*** Opening DATA SHOWN ***

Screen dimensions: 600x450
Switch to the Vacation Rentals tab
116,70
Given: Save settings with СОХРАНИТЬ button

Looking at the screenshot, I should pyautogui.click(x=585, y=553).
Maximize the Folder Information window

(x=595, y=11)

*** Closing DATA SHOWN ***

EXERCISE INSTRUCTIONS: Generate a verbatim printout of all the entries.

RESPONSE BOX:
Screen dimensions: 600x450
Switch to the Vacation Rentals tab
116,70
Given: Save settings with СОХРАНИТЬ button

Looking at the screenshot, I should pyautogui.click(x=585, y=553).
Maximize the Folder Information window

(x=595, y=11)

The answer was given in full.